Title: Angel Heart (1987)
Director: Alan Parker
Stars: Mickey Rourke, Lisa Bonet, Charlotte Rampling & Robert De Niro
Harry Angel (Rourke) is a private detective from Brooklyn who usually works only small, uncomplicated cases. One day he is approached by a mysterious man named Louis Cyphre (De Niro), who wishes him to find a man named Johnny Favourite, who owes a death to Cyphere. Angel is reluctant to take on the case, but can’t turn down the money he is offered. After getting a tip-off from a friend of Johnny’s old girlfriend, Angel heads down to New Orleans, where he is definitely an outsider. He is met with resistance and suspicion at every turn and things get even stranger once he encounters the beautiful Epiphany Proudfoot (Bonet), who is Favourite’s daughter. He eventually gets embroiled in a highly convoluted search, involving chickens, Voodoo rituals and a guitar-player named Toots Sweet. As the story progresses Angel starts to doubt his own sanity and wonders if he will ever find the elusive, Johnny Favourite.
Mickey Rourke gives one of his most memorable and famous roles as the out of his depth investigator. He freely admits that this type of case is new to him and he really must learn on the job. This performance was before his face was battered thanks to his boxing career and facial reconstruction, so he looks rather fresh-faced.

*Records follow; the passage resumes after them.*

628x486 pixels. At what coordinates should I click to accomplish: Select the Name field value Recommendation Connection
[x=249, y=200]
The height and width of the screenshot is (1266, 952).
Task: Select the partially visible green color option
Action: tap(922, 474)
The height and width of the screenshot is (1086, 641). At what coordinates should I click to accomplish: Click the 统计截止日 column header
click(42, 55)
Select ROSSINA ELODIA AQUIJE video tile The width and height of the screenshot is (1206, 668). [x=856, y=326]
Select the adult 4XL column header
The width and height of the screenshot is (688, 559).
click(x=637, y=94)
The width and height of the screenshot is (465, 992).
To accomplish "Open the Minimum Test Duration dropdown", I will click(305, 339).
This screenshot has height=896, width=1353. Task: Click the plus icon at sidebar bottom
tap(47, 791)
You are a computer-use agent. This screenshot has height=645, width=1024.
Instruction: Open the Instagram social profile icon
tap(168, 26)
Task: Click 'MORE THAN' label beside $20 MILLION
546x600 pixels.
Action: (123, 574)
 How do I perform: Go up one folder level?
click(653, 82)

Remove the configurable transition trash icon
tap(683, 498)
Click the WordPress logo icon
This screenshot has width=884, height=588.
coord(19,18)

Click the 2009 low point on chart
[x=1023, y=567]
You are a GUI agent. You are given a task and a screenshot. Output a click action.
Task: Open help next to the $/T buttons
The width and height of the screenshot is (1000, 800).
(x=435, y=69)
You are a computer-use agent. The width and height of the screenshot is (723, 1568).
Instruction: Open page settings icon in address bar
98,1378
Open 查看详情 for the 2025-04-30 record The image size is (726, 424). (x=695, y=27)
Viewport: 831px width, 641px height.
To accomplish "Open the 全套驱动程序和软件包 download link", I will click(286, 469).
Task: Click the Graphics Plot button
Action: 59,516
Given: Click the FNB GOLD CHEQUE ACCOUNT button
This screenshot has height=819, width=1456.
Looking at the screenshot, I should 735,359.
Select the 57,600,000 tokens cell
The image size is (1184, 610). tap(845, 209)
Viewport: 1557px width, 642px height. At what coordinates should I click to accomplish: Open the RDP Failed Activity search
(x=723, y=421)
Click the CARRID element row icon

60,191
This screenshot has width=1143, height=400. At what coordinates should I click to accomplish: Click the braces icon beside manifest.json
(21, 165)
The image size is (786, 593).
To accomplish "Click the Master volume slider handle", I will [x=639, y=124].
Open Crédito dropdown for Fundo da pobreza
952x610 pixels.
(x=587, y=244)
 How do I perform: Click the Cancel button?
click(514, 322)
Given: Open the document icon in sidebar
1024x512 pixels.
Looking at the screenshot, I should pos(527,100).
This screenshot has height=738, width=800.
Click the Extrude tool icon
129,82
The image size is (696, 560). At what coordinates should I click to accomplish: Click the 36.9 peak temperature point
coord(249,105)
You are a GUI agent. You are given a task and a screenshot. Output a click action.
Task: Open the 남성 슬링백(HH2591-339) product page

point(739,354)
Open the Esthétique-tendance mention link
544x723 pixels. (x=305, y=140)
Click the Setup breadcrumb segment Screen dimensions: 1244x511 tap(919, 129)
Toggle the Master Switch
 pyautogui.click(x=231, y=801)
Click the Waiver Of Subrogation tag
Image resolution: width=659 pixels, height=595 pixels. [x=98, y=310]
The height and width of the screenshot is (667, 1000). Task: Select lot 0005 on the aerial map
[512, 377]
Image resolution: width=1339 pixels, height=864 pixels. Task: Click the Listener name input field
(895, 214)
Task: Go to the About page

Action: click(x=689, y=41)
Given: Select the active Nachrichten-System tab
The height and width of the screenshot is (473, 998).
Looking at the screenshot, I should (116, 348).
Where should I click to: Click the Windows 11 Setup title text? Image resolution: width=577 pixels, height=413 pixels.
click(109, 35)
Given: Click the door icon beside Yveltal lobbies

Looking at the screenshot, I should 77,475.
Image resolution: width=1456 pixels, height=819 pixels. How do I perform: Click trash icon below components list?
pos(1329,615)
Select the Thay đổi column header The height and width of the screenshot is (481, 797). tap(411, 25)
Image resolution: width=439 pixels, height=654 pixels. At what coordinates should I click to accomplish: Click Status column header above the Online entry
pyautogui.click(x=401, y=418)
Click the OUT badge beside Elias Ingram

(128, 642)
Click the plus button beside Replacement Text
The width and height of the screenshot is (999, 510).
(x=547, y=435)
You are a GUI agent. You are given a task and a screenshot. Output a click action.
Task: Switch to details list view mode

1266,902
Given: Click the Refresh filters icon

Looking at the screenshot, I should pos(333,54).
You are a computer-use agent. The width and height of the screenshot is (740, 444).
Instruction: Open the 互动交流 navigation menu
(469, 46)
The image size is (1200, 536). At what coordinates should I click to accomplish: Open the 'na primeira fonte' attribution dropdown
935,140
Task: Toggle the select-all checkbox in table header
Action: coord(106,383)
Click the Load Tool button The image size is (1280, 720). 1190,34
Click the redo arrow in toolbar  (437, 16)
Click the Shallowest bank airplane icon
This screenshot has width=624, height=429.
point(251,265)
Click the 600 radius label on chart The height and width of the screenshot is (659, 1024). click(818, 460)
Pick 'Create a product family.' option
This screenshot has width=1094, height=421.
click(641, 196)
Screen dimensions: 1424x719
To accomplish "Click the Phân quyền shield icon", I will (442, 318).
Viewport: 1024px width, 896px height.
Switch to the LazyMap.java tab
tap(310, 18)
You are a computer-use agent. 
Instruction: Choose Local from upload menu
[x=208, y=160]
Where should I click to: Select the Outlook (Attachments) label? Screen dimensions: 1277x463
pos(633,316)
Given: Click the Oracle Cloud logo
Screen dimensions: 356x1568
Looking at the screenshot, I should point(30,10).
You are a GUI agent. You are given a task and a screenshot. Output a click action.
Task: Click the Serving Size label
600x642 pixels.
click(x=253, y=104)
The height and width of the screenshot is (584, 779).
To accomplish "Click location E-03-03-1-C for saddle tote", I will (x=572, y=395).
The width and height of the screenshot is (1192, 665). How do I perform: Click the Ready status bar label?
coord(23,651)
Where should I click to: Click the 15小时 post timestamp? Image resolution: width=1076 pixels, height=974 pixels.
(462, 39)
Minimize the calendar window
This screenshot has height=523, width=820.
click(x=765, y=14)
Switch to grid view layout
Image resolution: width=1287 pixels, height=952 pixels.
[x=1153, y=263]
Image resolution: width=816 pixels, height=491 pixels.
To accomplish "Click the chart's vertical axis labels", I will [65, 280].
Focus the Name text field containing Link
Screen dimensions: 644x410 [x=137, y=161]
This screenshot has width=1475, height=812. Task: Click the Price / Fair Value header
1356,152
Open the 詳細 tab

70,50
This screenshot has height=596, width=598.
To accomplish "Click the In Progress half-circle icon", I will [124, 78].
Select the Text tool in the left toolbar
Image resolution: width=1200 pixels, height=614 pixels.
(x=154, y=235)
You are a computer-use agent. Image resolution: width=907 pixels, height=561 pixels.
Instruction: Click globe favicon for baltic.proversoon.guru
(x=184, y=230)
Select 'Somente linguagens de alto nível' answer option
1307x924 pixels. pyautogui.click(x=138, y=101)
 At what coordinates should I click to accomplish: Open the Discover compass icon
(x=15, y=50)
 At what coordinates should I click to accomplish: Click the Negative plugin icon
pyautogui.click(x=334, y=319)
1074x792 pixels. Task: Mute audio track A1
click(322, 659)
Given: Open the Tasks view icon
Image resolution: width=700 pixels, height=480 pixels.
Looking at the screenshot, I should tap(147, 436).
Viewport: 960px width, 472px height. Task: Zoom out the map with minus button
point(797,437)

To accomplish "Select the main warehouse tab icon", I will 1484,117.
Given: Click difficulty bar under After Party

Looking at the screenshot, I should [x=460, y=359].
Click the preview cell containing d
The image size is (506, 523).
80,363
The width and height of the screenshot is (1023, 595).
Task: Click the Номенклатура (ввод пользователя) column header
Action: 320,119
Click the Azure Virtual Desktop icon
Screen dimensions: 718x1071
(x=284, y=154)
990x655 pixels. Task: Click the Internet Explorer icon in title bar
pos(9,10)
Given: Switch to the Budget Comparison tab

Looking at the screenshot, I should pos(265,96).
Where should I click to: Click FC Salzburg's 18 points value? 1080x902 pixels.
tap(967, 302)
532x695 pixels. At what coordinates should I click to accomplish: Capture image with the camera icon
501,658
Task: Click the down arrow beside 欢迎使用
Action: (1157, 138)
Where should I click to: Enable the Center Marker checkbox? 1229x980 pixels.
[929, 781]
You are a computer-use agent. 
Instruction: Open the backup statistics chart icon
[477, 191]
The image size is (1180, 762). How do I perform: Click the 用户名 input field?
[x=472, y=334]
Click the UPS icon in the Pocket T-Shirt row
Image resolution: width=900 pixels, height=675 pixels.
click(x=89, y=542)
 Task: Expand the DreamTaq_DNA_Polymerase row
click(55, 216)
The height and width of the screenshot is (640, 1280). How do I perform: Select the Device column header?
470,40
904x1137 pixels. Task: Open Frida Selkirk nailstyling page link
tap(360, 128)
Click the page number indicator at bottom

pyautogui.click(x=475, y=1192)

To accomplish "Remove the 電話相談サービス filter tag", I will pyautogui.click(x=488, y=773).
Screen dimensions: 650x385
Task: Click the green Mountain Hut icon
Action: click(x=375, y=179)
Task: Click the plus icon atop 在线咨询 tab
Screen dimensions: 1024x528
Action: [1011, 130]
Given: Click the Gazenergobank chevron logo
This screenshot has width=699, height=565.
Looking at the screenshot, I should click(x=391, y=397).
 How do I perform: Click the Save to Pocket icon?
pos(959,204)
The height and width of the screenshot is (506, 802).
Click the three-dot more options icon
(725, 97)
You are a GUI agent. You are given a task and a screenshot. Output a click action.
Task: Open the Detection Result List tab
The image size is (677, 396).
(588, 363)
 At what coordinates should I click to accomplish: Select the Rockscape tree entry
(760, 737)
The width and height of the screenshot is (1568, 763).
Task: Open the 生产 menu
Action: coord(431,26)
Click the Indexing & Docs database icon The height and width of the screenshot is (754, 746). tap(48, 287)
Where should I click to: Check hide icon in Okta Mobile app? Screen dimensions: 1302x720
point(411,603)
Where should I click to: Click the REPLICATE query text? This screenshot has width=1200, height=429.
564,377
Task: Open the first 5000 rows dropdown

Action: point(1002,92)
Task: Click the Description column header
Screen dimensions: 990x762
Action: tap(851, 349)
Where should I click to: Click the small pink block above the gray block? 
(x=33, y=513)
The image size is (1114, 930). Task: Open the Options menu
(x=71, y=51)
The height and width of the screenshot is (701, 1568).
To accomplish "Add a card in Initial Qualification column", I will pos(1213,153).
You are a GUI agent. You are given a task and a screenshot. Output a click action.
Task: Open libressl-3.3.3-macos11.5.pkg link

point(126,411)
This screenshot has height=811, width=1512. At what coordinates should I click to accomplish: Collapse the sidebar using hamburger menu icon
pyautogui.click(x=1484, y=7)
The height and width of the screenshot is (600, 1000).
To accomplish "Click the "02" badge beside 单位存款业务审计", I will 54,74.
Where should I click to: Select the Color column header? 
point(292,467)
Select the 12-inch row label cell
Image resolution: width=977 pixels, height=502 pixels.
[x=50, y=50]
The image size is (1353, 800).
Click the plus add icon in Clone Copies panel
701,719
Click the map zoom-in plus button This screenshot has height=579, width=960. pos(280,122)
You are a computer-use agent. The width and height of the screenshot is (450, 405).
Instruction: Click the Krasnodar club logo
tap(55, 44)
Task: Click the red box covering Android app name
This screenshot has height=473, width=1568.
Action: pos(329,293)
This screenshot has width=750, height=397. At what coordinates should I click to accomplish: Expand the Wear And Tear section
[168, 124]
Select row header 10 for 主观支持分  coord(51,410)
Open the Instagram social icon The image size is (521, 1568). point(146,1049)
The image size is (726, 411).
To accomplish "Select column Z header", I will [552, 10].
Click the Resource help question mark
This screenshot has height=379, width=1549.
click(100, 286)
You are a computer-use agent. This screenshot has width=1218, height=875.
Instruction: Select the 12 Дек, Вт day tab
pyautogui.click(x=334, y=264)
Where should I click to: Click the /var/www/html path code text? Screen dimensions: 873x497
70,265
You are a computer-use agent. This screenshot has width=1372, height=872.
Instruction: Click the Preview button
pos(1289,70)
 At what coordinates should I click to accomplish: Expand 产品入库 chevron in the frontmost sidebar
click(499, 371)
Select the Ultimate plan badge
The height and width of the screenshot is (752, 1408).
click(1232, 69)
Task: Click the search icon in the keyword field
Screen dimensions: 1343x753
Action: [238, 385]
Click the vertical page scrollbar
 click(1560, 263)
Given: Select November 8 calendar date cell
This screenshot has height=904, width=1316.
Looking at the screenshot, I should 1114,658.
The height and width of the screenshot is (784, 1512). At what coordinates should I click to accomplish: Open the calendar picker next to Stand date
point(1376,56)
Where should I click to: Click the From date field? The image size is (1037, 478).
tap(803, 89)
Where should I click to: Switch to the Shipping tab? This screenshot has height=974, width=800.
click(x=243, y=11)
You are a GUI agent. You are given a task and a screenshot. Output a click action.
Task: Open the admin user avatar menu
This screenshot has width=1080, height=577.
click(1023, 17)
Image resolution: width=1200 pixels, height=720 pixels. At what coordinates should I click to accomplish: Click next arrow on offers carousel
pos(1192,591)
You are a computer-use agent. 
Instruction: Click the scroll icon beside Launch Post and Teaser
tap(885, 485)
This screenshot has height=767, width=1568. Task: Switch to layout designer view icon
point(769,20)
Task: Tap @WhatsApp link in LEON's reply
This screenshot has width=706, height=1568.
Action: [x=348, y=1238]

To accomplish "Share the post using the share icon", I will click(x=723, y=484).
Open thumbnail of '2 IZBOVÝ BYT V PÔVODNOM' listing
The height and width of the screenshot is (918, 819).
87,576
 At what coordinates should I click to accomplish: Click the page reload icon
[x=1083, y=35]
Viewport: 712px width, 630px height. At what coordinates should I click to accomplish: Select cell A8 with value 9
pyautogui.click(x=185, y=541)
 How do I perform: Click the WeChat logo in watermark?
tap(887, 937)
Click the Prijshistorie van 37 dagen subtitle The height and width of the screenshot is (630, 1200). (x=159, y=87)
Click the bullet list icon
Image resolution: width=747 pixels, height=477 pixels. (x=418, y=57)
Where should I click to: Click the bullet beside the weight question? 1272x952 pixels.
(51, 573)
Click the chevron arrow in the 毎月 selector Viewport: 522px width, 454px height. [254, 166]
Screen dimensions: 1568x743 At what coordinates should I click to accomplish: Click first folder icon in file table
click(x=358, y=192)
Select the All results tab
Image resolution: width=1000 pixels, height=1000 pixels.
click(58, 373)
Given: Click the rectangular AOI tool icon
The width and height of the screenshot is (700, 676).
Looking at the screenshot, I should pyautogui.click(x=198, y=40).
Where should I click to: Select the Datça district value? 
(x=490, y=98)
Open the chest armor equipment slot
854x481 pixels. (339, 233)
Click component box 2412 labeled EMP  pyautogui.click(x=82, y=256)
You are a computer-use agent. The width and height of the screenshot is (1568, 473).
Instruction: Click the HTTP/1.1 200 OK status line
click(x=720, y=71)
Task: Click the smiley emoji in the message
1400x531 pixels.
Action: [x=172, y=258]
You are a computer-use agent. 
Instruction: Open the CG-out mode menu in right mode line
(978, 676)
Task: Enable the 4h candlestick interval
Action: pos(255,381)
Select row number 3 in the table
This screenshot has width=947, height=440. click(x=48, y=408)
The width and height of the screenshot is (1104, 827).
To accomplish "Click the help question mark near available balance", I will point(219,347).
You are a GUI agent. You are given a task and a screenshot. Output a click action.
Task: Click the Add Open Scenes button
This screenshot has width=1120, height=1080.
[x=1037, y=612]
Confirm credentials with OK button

Lisa Bonet gives a very good performance as the alluring and enticing teenager with the memorable name. She was strongly advised to pass on the role as it was a complete departure from her wholesome image on The Cosby Show. Obviously she didn’t listen to those words of warning and she proved that she was not miscast. Unfortunately for her her eye-catching role didn’t lead to any other acting jobs of note. Robert De Niro has several brief, but highly memorable appearances in the film as the long-haired, long-nailed and bearded Louis Cyphre. Like his brief role in The Untouchables (also 1987) he makes the most of his screen-time to deliver a quality part.
Angel Heart was directed by British director Alan Parker, and like his previous film Midnight Express, this movie drips with atmosphere and tension. His use of unconventional camera angles, mood lighting and wonderful locations really makes you feel as if you are immersed in the story with Harry Angel. The score and soundtrack are also top-notch and really help with the atmosphere and mood.
The on-form cast, masterful atmosphere and the wonderful 1950s setting make Angel Heart a classic in the thriller/horror genres.